The Water Services Association of Australia (WSAA) has released a report that outlines a series of recommendations to help the industry identify opportunities and challenges in the future.


The WSAA highlights responsiveness to customers, value for money, planning for sustainable urban communities, and the minimising the impact of the industry on the environment as areas of future focus. The report makes recommendations in planning, building capability, cost effective services, industry reform and implications on the industry of the proposed carbon tax


Adam Lovell, Executive Director of the WSAA, praised the urban water industry for its response to the extreme weather events that Australia has endured over the past 12 months.


“I am pleased to say that despite the challenging conditions, the quality and supply of water and sewage services was maintained, including the use of desalinated water in Brisbane during the floods. The delivery of safe drinking water always remains a top priority for urban water,” Mr Lovell said.

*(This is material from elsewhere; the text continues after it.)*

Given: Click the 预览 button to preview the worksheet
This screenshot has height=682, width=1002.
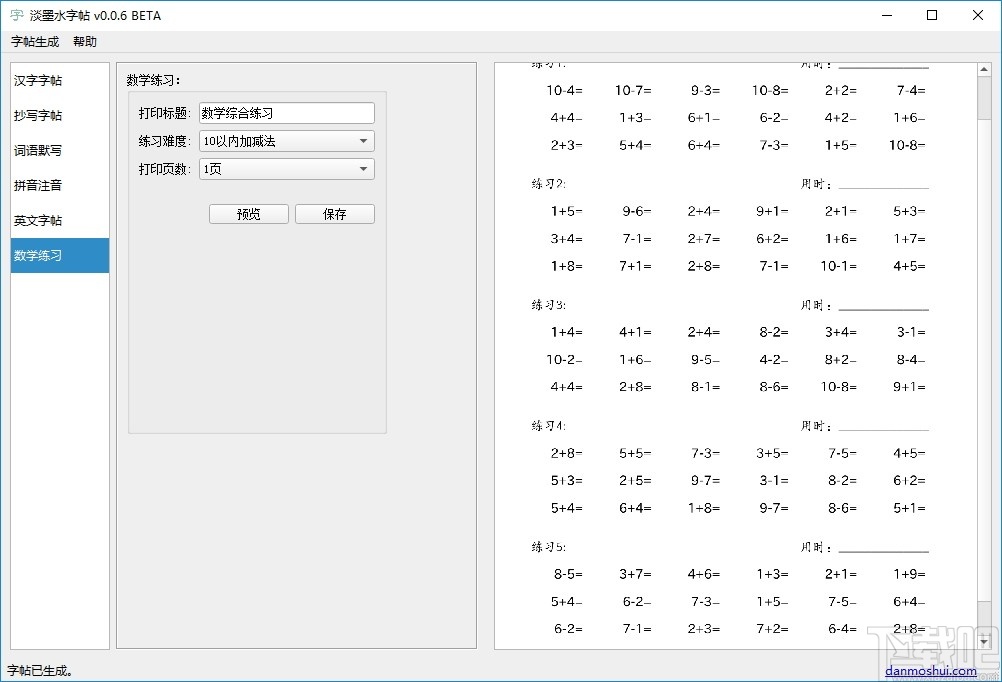Looking at the screenshot, I should [x=248, y=213].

Mr Lovell praised the position of the industry in dealing with emerging sustainable energy practices.


“The urban water industry is very well placed to take advantage of clean energy opportunities because it transports and processes large amounts of carbon and nutrients," Mr Lovell said.


The recommendations in the report are as follows:


  • Infrastructure plans for developing brownfield and greenfield sites in cities and towns should include innovative greening projects, which can be strongly supported by water utilities.

  • Action to renew ageing infrastructure and re-plumbing our cities to act as catchments and use water fit for its intended purpose should commence immediately.

  • Cities of the Future designs and plans need to be climate resilient and cater for uncertainties in urban water services.

  • Water utilities promote innovation through trial projects that support the development of healthy, liveable cities.

  • Governments should remove policy bans so all water supply augmentation and demand management options can be assessed on their merit.

  • The water industry develops a nationally agreed skills framework for water industry capacity and capability to ensure the skills match the needs of the more complex and diverse range of urban water systems.

  • Water utilities should partner with other sectors to trial and implement technology solutions that will benefit customers and make the infrastructure work harder and smarter.

  • Water utilities should aim to be net producers of energy and resources from sewage.

  • Achieving full cost recovery needs to be a continued focus in both major metropolitan and regional area.

  • There is a refocus on water efficiency to ensure not a drop of water is wasted and water restrictions are used for emergency measures only.

  • In a climate of rising prices the utilities customer hardship programs need to be supportive, robust and flexible.

  • Customers are given a greater choice of products, services and tariff option.

  • Government should introduce a clear guide to future governance and institutional reforms as a matter of urgency, with a priority on New South Wales and Queensland.

  • A corporatisation approach should be the base case governance model.

  • A ‘one size fits all’ structural model is not appropriate for the urban water industry. Solutions for large vertically integrated utilities will be different from reforms required in local government utilities.

  • Regulation should be more nationally consistent and move towards a more light-handed approach in the major metropolitan areas, subject to having improved corporatisation and governance arrangements in place and working.

  • Water utilities must be given greater freedom to plan, operate and deliver water services without political interference.

  • Water utilities use the CCA tool to identify carbon emission reduction opportunities.

  • The Government assist and collaborate with the urban water industry on energy generation from sewage and innovative energy efficiency projects to lower the carbon footprint of the industry.

  • The urban water industry focuses on projects that will have beneficial cost outcomes for the customer.